The device itself doesn’t run a full OTel SDK. Instead, it propagates trace context via MQTT user properties (in MQTT 5) or message headers, and emits metrics/logs in OTLP-compatible format from the cloud-side after receiving messages.

What the device does:

  • Receive incoming traces in MQTT user properties (e.g., traceparent, tracestate) on commands
  • Generate child trace context for any work it performs
  • Embed trace context in outgoing telemetry messages
  • Emit metric and log fields in OTLP-compatible JSON or Protobuf

What the cloud does:

  • Receive the messages
  • Convert to full OTel traces, metrics, logs in a stream processor
  • Forward to the OTel collector and onwards to the chosen backend

This pattern is the right starting point for constrained MCUs. Most of the OpenTelemetry value comes from cloud-side correlation; the device just needs to participate in the trace.
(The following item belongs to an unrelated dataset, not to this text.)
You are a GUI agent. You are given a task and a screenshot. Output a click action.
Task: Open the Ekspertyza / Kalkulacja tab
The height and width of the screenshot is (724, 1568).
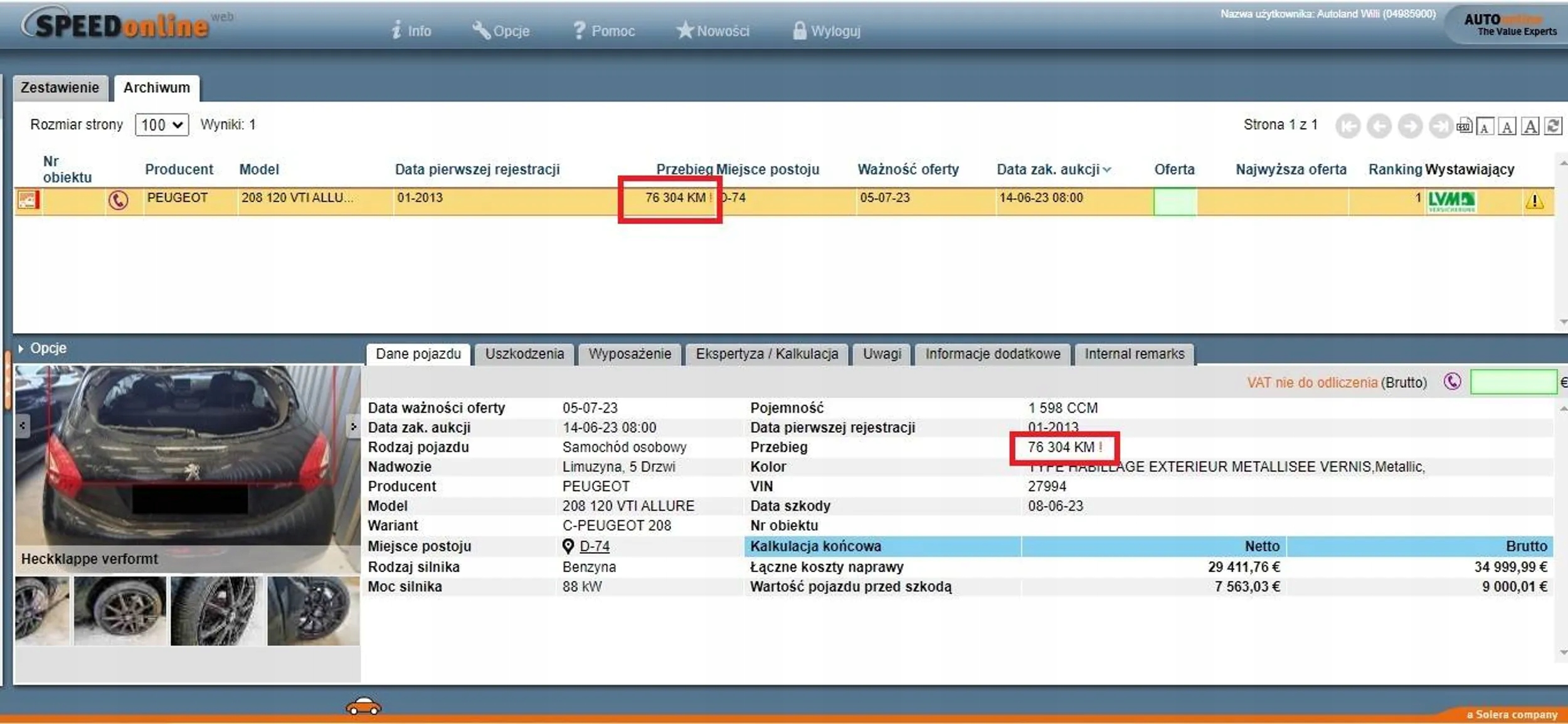(766, 354)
For MQTT 5 user-property patterns see our MQTT 5 post.

Pattern B — Full OTel SDK on Linux gateways

For Linux-class edge devices (Raspberry Pi, BeagleBone, industrial gateways), the standard OpenTelemetry SDKs work. The C++ and Rust SDKs are mature; the Go SDK is excellent.

A typical gateway runs:

  • An OpenTelemetry Collector binary configured for batching and resource limits
  • Instrumented gateway services emitting OTLP traces, metrics, logs
  • The collector forwards to cloud over HTTPS or gRPC

This is the same pattern used for cloud workloads. For edge gateways, this is the default in 2026.

What to instrument

For an IoT product, the high-value spans are:

  • Command flow — phone-app sends command → cloud receives → broker forwards → device receives → device acts → device confirms. Each hop is a span; the whole chain is one trace.
  • OTA flow — release published → device receives notification → downloads → verifies → applies → confirms. Trace per device per OTA.
  • Provisioning / onboarding — device first contacts cloud → identity verification → registration → first telemetry. Full trace catches failure points.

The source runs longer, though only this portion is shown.